Dieser Anblick erstaunte mich, denn es war nur noch die massiv gravierte zum Teil zerbrochene Glasplatte vorhanden, von dem dazugehörigen Stein fehlte jede Spur. Keine Ahnung, ob hier Diebe am Werk waren. Den Gedanken möchte ich auch nicht weiter verfolgen, da es ein absolutes NoGo ist in meinen Augen.

Ein Grabstein gefiel mir Besonders, er ist einfach nur wunderschön gestaltet, er strahlt etwas von Anmut und dennoch Verletzlichkeit aus. Ich konnte mich daran nicht wirklich satt sehen, wahrscheinlich weil er dennoch sehr modern und zeitlos wirkt.
Diese bereits zerbrochene Übersturz beherbergte bestimmt mal eine Engelsfigur oder auch eine Kerze, leider ist davon nicht mehr viel übrig. In wenigen Jahren wird es wahrscheinlich gar nicht mehr zu sehen sein.

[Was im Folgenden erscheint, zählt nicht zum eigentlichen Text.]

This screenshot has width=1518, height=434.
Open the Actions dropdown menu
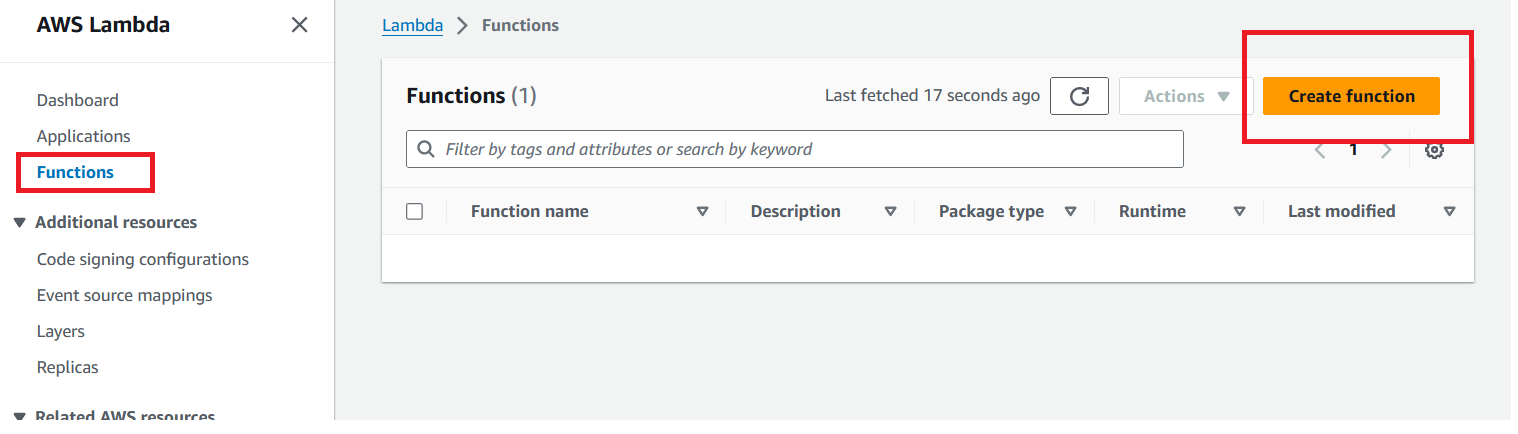pos(1186,96)
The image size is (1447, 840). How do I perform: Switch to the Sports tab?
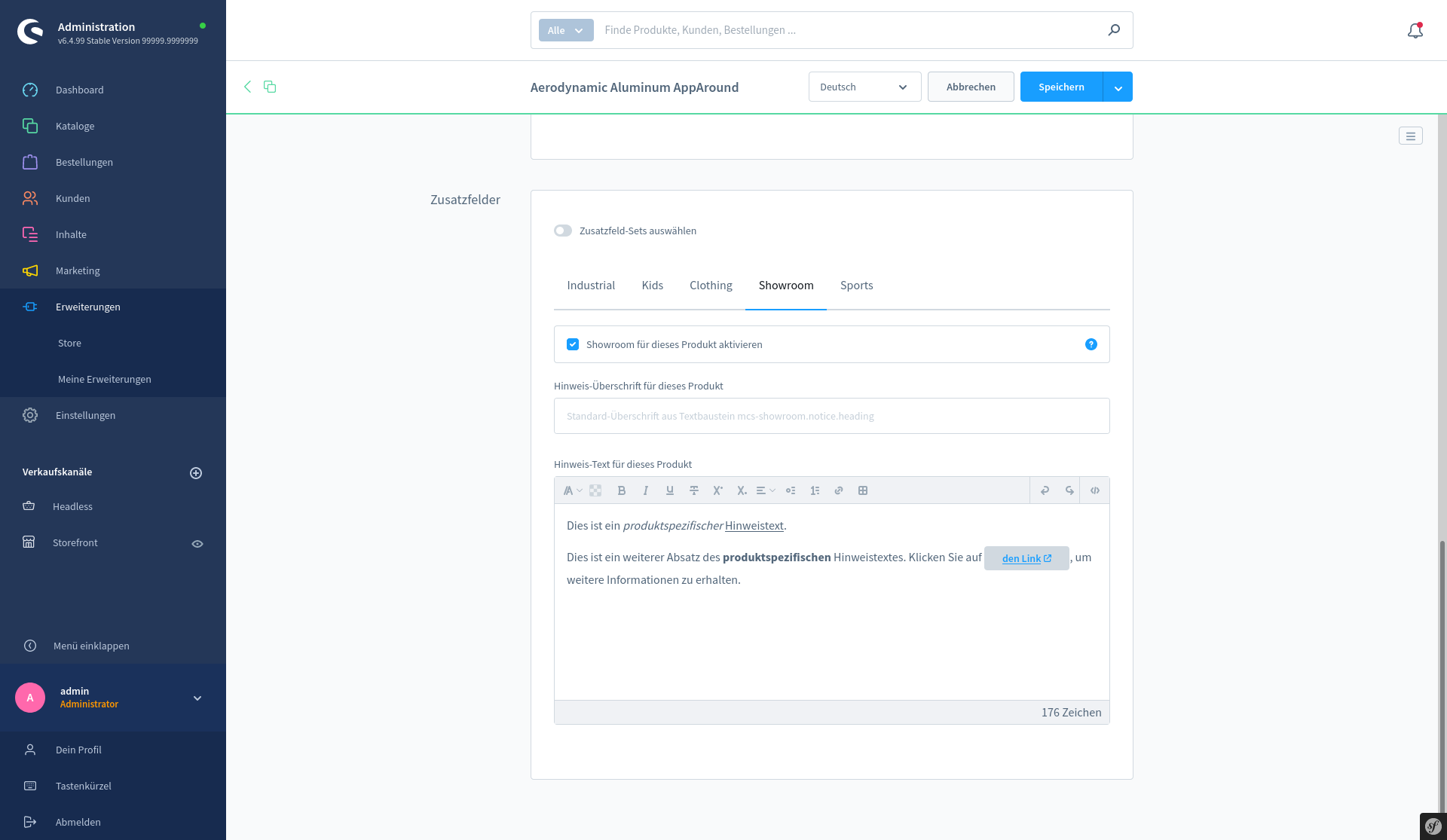point(856,285)
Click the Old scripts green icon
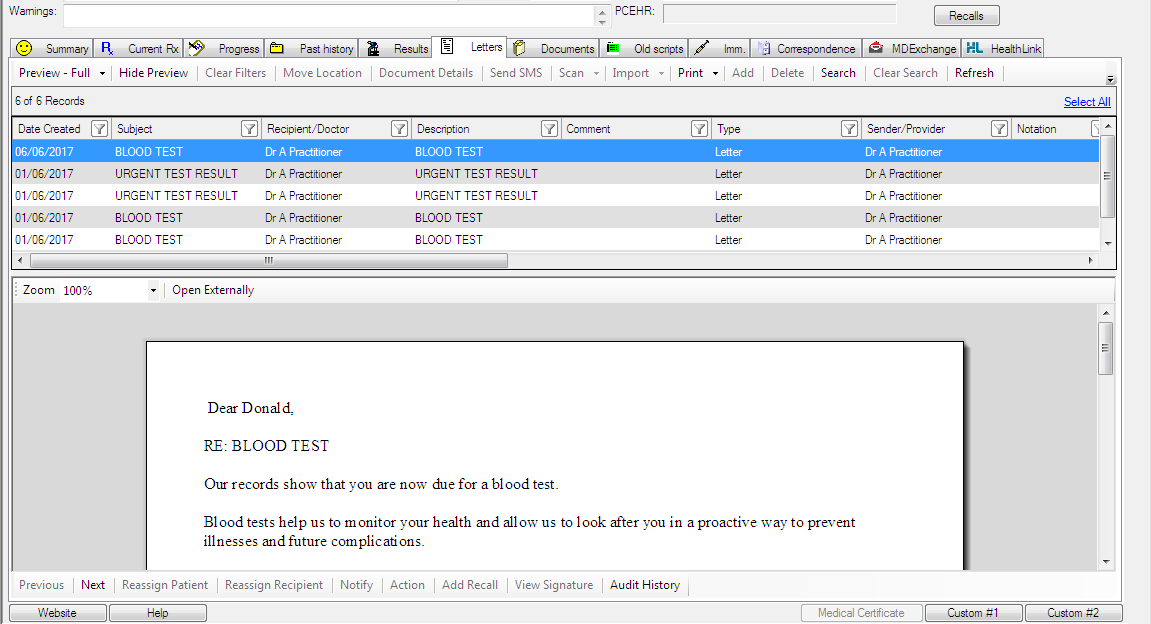The height and width of the screenshot is (624, 1151). pyautogui.click(x=613, y=48)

Und so verblassen auch mit jedem weiteren Jahr, die Namen der Verstorbenen, die hier ihre letzte Ruhe gefunden haben. An gut 80 Prozent der noch zu sehenden Grabsteine, sind die Namen kaum noch zu entziffern, es wirkt schon fast wie anonyme Grabmäler.
Dieses Bild zur Außenmauer hin, zeigt eindrucksvoll, dass es wohl nicht mehr lange dauern wird, bis alles von Efeu verschlungen wurde. Diese Schlingpflanze hat dermaßen viel Kraft, dass sie es sogar schafft Mauern einzureißen, da sind Grabsteine/Grabumrandungen nur Spielzeug dagegen.

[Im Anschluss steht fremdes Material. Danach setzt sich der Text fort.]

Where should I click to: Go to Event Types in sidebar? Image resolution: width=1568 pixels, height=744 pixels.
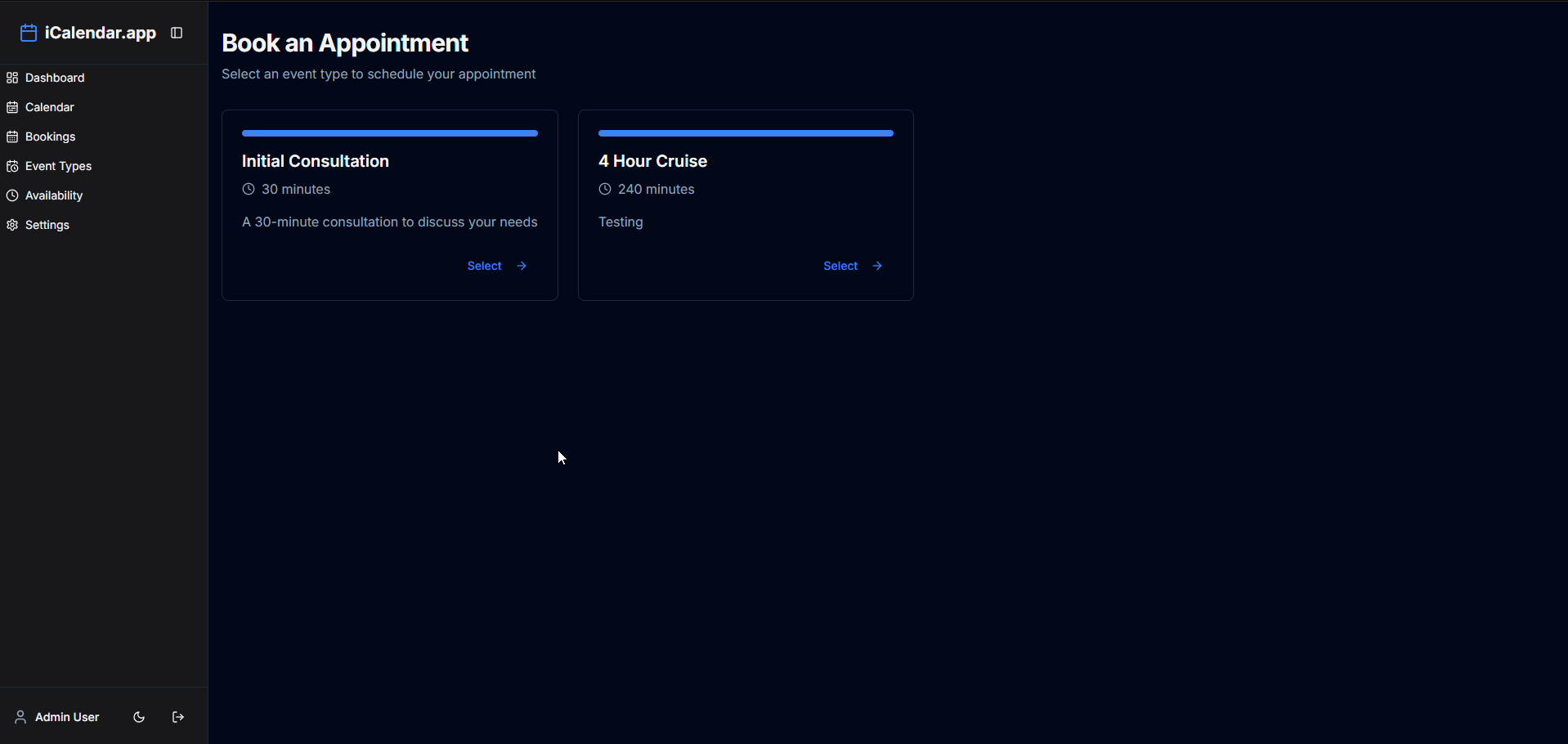pyautogui.click(x=58, y=166)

Auf dem Rückweg entdeckte ich dann doch noch einen Stein, der irgendwie aufgrund seines Zustandes völlig fehl am Platz wirkte. Er war für die damalige Zeit sehr modern, die Inschrift kräftig. Als ich näher trat um ihn zu betrachten und zu lesen, überkam mich zuerst ein Gefühl von Traurigkeit. Denn die beigesetzte Frau wurde gerade mal zarte 18 Jahre alt. Vielleicht berührte es mich auch so sehr, weil ihr Todestag, der 17.01. - der Tag der Geburt meiner Kinder ist und sie gerade 18 sind. Am Ende freute es mich aber, dass gerade dieser eine einzige Stein Wind, Wetter und der Zeit trotzt. Sogar das Efeu hat sich hier noch sehr zurück gehalten, als hätte sogar die Natur Respekt vor der Toten...

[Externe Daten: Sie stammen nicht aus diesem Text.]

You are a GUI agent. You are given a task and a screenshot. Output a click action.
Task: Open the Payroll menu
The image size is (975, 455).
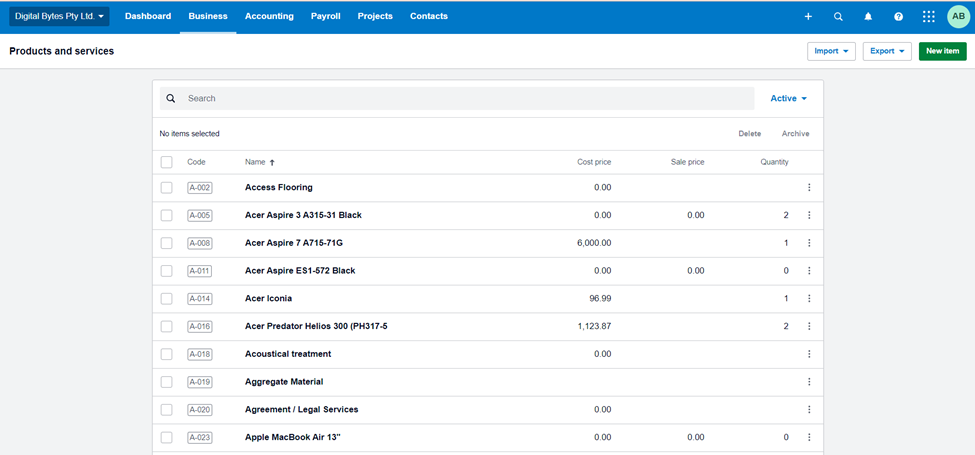(x=326, y=16)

Am Ende war ich drei Stunden dort, ganz allein mit all den vergessenen Toten und der Stille - und hatte über 100 Fotos gemacht. Ich verließ den Ort mit dem nötigen Respekt und mir wurde bewusst, dass ich wahrscheinlich seit Ewigkeiten der einzige Besucher dort war und es auch für die Zukunft bleiben werde.